Cabo Verde está disponível para acolher um dos centros de coordenação e vigilância marítima na sub-região do Golfo da Guiné mas precisa da ajuda internacional para o estabelecer.

Pirataria

A disponibilidade cabo-verdiana foi manifestada pelo ministro dos Negócios Estrangeiros e da Defesa, Luís Filipe Tavares, na abertura da segunda reunião anual do grupo G7 + Amigos do Golfo da Guiné (G7+FoGG, na sigla em inglês), na cidade da Praia.

“Cabo Verde disponibiliza-se para alojar o centro multinacional de coordenação marítima da zona G (Cabo Verde, Senegal Guiné-Bissau e Gâmbia), desde que a Comunidade Económica dos Estados da África Ocidental (CEDEAO) e os parceiros internacionais se comprometam a ajudar na sua operacionalização, disponibilizando os apoios técnicos e financeiros necessários”, disse.

Luís Filipe Tavares falava perante uma plateia de representantes dos sete países mais industrializados (G7), de membros do grupo dos Amigos do Golfo da Guiné e de representantes de países da costa africana, reunidos para analisar a segurança marítima na sub-região por onde passam algumas das principais rotas comerciais, mas também de actividades ilícitas como o tráfico de droga e a pirataria.

À margem da reunião, Luís Filipe Tavares sublinhou, em declarações aos jornalistas, não existir “nenhum outro sítio mais adequado para acolher um centro desta importância”, destacando a localização geoestratégica e a estabilidade do país.
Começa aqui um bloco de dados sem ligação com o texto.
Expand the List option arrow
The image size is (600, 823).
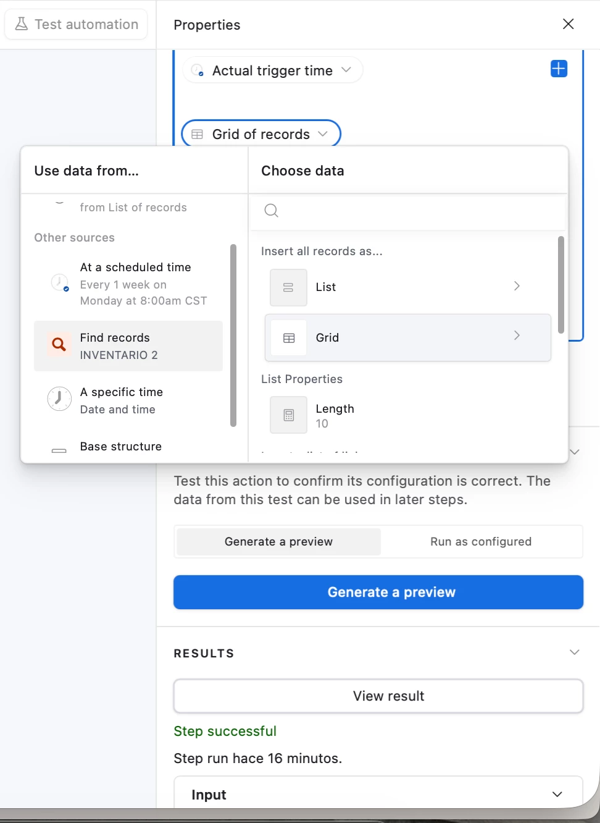click(517, 286)
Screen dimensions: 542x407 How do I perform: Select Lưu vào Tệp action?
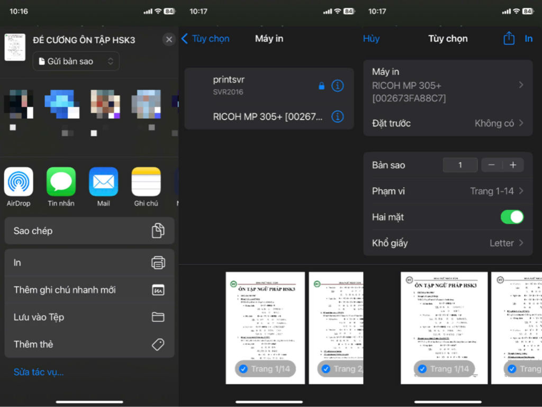tap(89, 317)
Por seu lado, o embaixador Joaquim Ferreira Marques, que coordenou a presidência portuguesa do Grupo de Amigos do Golfo da Guiné, destacou à “Lusa” o papel de Cabo Verde na segurança da região. “Dada a sua estabilidade política e a sua importância geoestratégica nesta zona, Cabo Verde é primordial para controlar a passagem de droga, mas não tem as capacidades técnicas nem financeiras para ter aqui um centro”, disse.

Por isso, acrescentou, a reunião servirá para que os “países do Norte possam ajudar Cabo Verde a ter aqui um centro de informação e observação de trânsito marítimo”.

O grupo do G7 + Amigos do Golfo da Guiné é composto pela Alemanha, Canadá, Estados Unidos, Itália, Japão, Reino Unido, França, Bélgica, Brasil (observador), Coreia do Sul, Dinamarca, Espanha, Noruega, Países Baixos, Portugal, Suíça, União Europeia, escritório das Nações Unidas sobre Drogas e Crime e Interpol.